**What you should do**
Find and copy every line in the records that includes the string "agent".

Stored dataset items:

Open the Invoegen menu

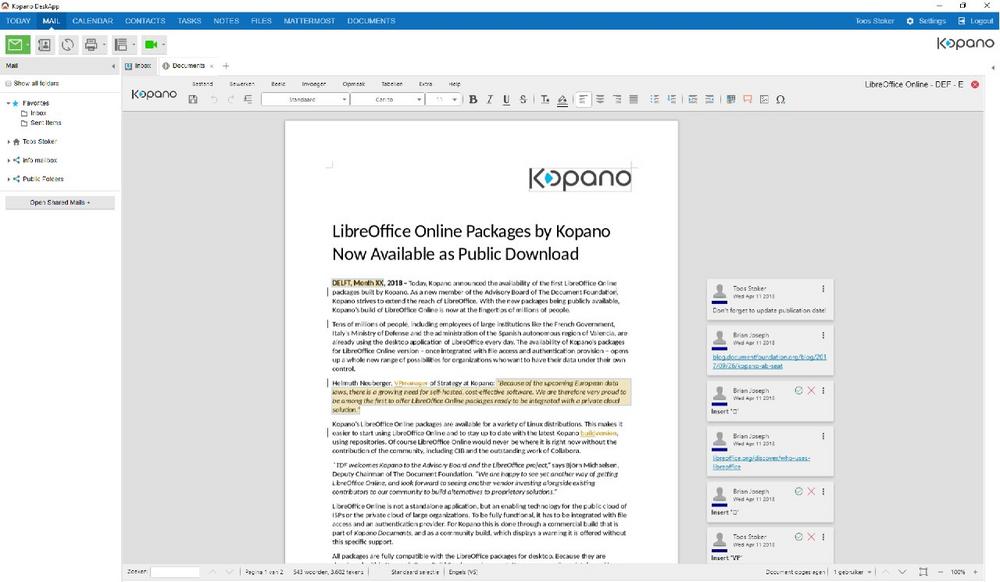coord(313,84)
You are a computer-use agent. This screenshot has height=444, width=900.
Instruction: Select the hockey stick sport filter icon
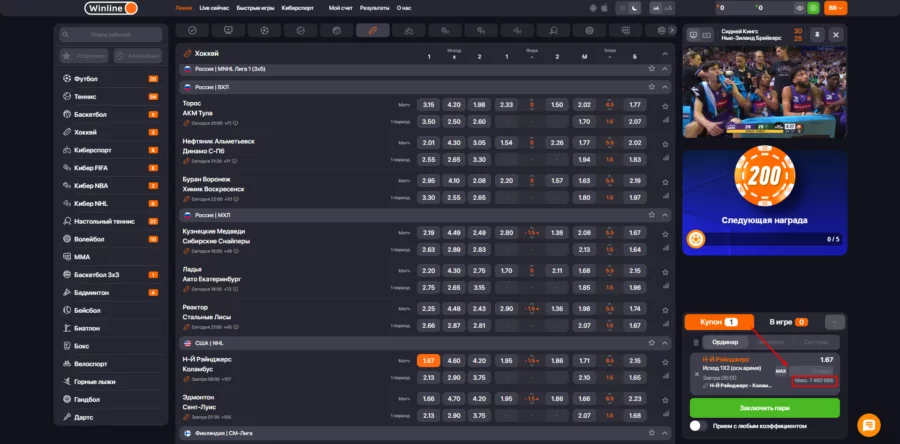click(x=372, y=31)
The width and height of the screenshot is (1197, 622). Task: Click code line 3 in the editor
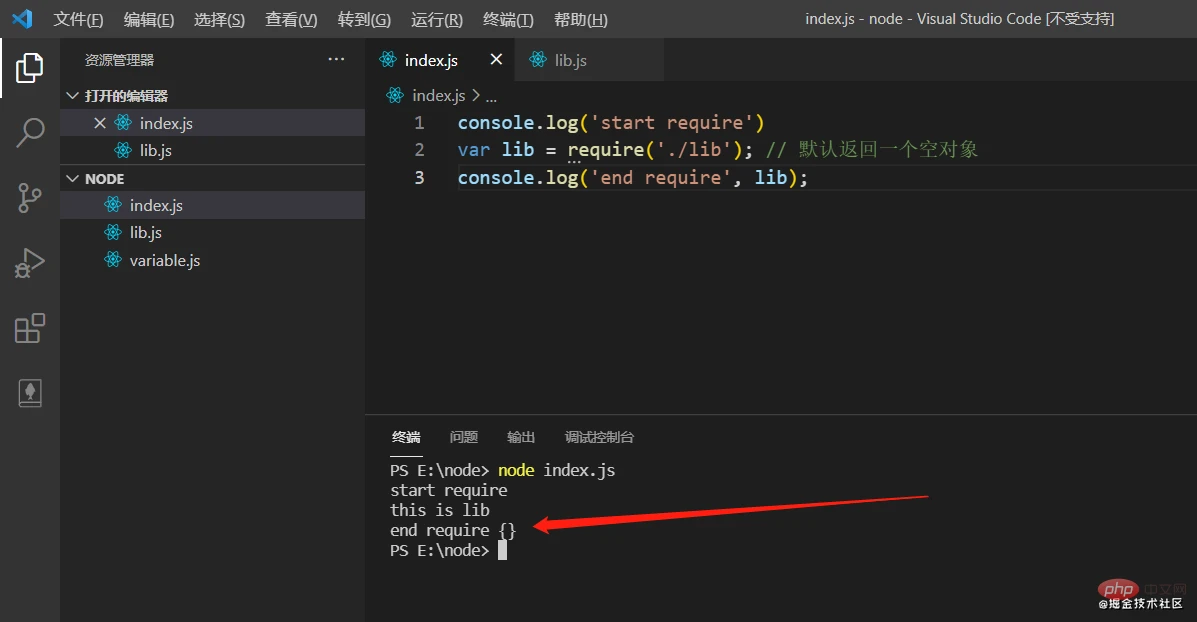pyautogui.click(x=632, y=178)
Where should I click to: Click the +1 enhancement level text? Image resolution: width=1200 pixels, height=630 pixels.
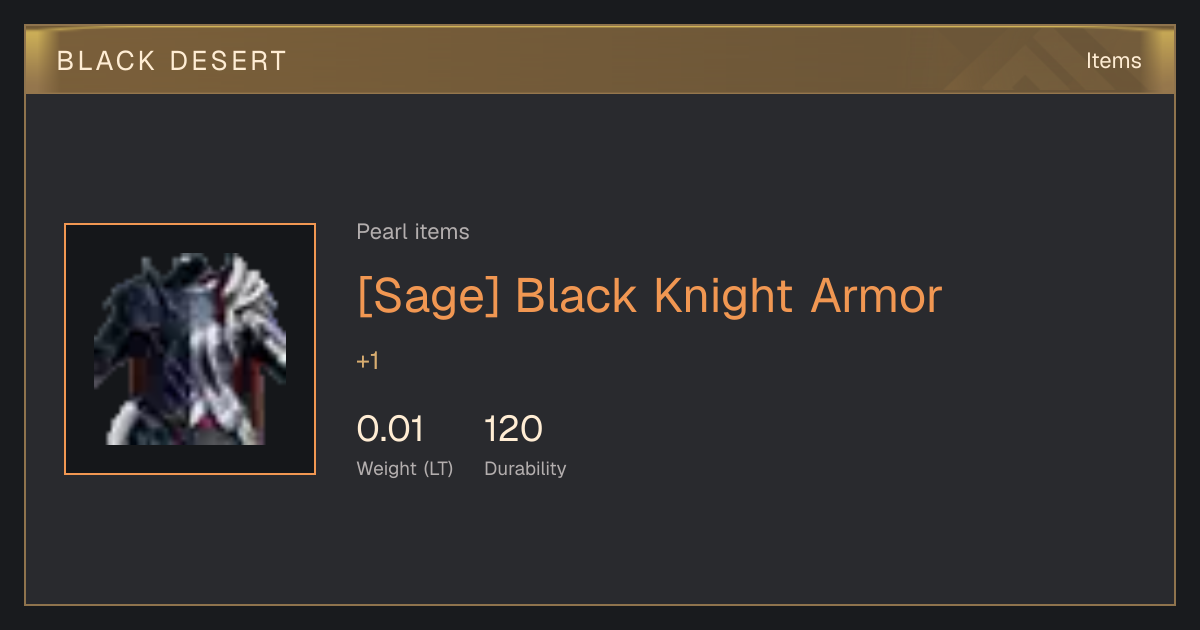368,361
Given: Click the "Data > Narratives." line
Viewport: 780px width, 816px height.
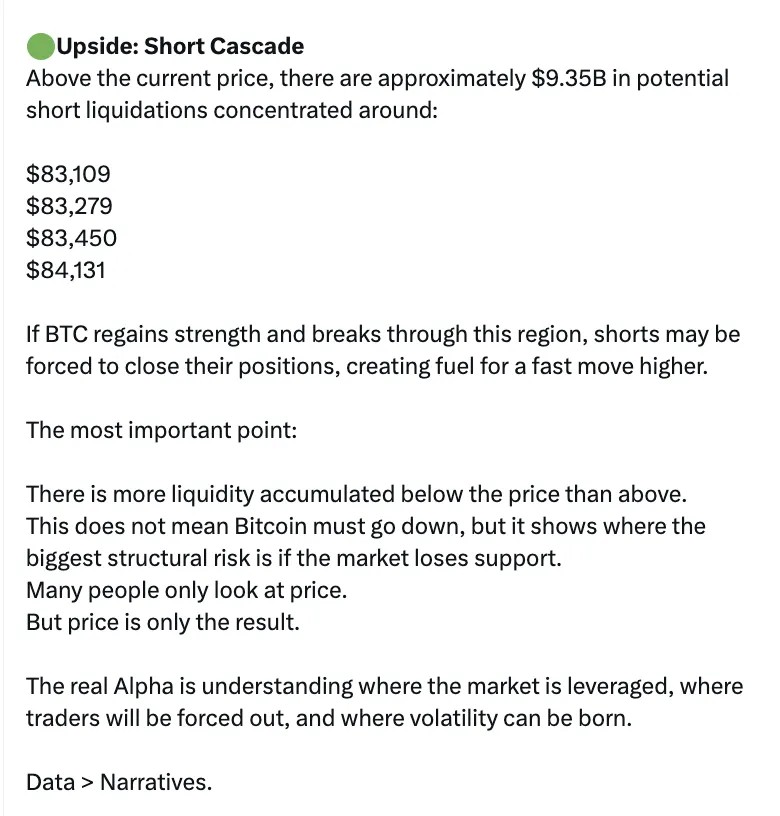Looking at the screenshot, I should (x=119, y=782).
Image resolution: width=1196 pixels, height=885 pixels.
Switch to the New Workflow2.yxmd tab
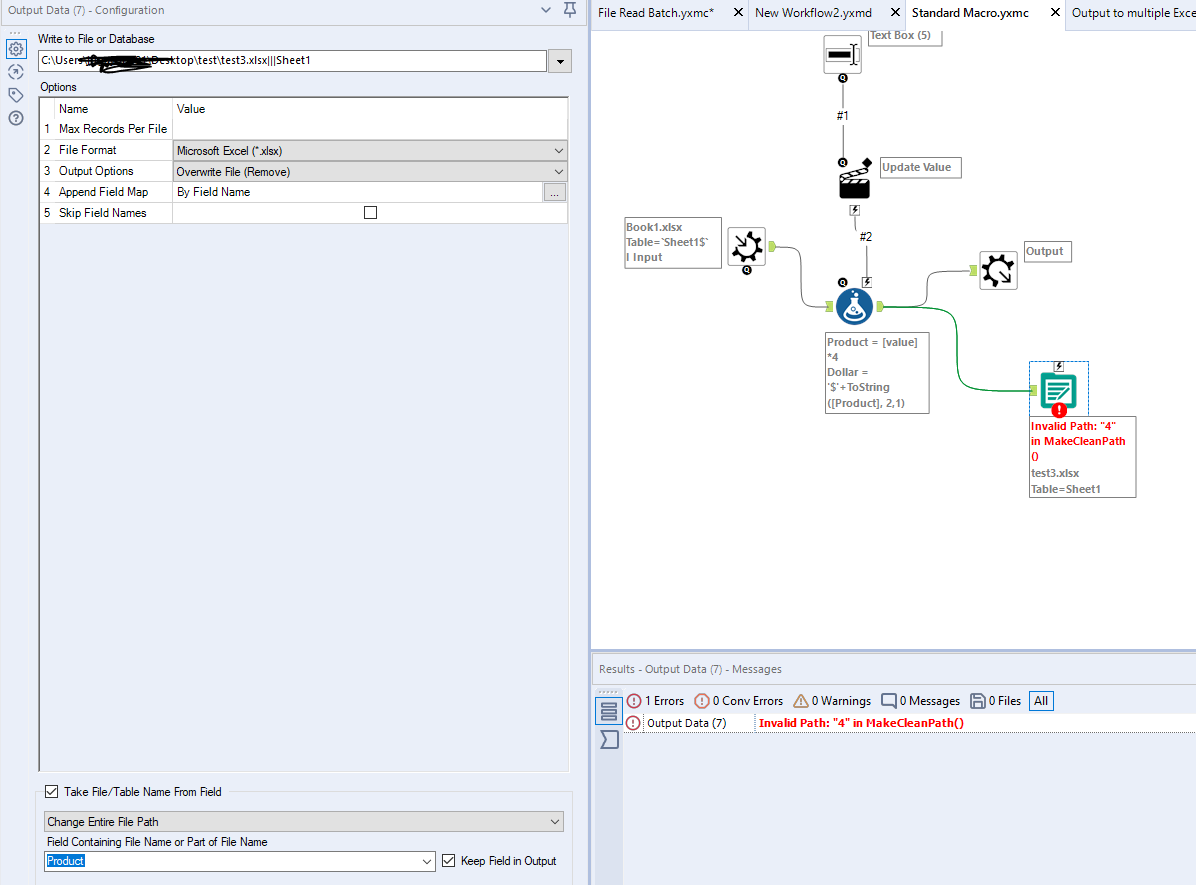813,13
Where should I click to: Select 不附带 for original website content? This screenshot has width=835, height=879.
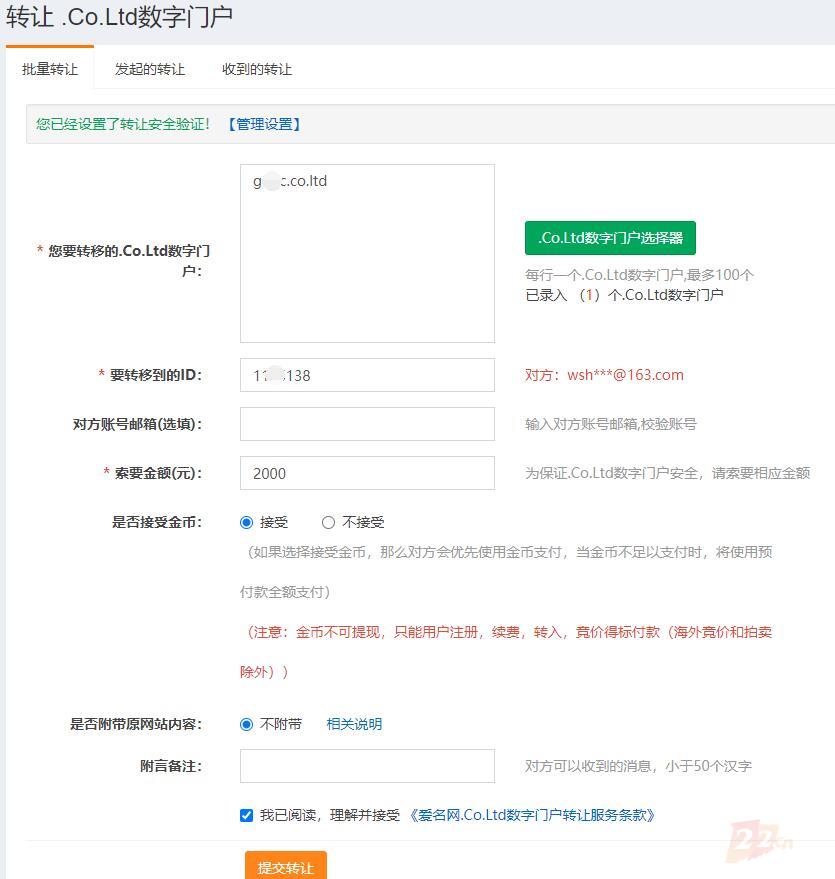tap(246, 723)
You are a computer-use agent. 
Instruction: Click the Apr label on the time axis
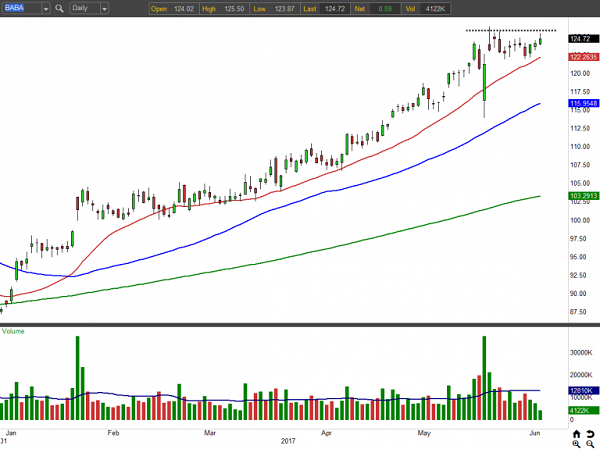[326, 434]
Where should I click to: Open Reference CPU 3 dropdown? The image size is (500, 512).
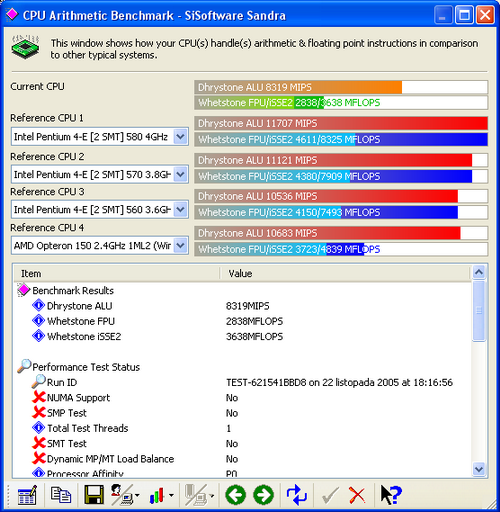coord(180,210)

**Finished task**
You are a computer-use agent. This screenshot has height=444, width=900.
You are a computer-use agent. 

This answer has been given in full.